HI Olibclarke,i already update cryosparc 4.11 before install 3dFlex,but install error ! why? please Thank you

bpl-subset/bpl_subset/boost/system/error_code.hpp: At global scope:
bpl-subset/bpl_subset/boost/system/error_code.hpp:214:36: warning: ‘pycudaboost::system::posix_category’ defined but not used [-Wunused-variable]
static const error_category & posix_category = generic_category();
^
bpl-subset/bpl_subset/boost/system/error_code.hpp:215:36: warning: ‘pycudaboost::system::errno_ecat’ defined but not used [-Wunused-variable]
static const error_category & errno_ecat = generic_category();
^
bpl-subset/bpl_subset/boost/system/error_code.hpp:216:36: warning: ‘pycudaboost::system::native_ecat’ defined but not used [-Wunused-variable]
static const error_category & native_ecat = system_category();
^
error: command ‘gcc’ failed with exit status 1
----------------------------------------
ERROR: Command errored out with exit status 1: /work/home/faculty/yhzhang/cryosparc/cryosparc_worker/deps/anaconda/envs/cryosparc_worker_env/bin/python3.7 -u -c ‘import io, os, sys, setuptools, tokenize; sys.argv[0] = ‘"’"’/tmp/pip-req-build-yet46pjv/setup.py’"’"’; file=’"’"’/tmp/pip-req-build-yet46pjv/setup.py’"’"’;f = getattr(tokenize, ‘"’"‘open’"’"’, open)(file) if os.path.exists(file) else io.StringIO(’"’"‘from setuptools import setup; setup()’"’"’);code = f.read().replace(’"’"’\r\n’"’"’, ‘"’"’\n’"’"’);f.close();exec(compile(code, file, ‘"’"‘exec’"’"’))’ install --record /tmp/pip-record-dvkpa246/install-record.txt --single-version-externally-managed --compile --install-headers /work/home/faculty/yhzhang/cryosparc/cryosparc_worker/deps/anaconda/envs/cryosparc_worker_env/include/python3.7m/pycuda Check the logs for full command output.

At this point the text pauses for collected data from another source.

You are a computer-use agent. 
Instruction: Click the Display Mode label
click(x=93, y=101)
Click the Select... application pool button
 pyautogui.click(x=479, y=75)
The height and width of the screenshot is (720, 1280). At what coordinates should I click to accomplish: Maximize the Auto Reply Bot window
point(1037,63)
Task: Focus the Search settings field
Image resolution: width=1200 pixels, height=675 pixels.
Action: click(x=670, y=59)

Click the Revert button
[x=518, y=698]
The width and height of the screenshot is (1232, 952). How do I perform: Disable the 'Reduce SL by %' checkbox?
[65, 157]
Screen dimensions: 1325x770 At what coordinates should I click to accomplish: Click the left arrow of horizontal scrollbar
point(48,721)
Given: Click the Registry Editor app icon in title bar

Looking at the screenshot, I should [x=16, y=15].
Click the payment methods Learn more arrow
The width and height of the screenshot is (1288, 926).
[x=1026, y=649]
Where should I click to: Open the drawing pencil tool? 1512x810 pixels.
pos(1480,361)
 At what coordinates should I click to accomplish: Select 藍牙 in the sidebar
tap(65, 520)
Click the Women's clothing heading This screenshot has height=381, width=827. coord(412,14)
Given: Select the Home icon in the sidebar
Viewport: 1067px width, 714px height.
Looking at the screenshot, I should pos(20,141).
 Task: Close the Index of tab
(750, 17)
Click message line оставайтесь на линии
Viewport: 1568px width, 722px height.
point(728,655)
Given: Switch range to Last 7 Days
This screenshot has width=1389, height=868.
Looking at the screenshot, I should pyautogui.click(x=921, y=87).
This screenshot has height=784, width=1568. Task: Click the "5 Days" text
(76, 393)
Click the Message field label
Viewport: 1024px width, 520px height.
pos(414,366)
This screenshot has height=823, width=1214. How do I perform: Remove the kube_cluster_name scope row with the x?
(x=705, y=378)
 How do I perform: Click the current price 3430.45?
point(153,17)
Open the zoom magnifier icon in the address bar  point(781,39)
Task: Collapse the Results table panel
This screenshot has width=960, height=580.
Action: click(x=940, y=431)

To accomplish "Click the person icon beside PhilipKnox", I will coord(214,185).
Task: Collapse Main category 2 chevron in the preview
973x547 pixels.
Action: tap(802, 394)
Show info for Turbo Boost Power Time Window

Welcome to the forum @alexlu.
Please can you provide additional information:

  1. the command that produced this error
  2. output of uname -a
  3. output of gcc -v
  4. output of /usr/bin/env

You may also try:

hi CryoSPARC Team
my error already down,because my worker has more gpu node。
i check master already update 4.11.but worker no update to 4.11 .worke r version is 4.10.
before I update worker to 4.11。OK!

Try nvidia-smi to check the cards are detected, then try using cryoSPARC anyway. That error is not an “error” in that it failed to install, as wtempel mentioned up-thread.

If there are no other errors, the message
PyTorch not installed correctly, or NVIDIA GPU not detected.
does not indicate a failure of the installation.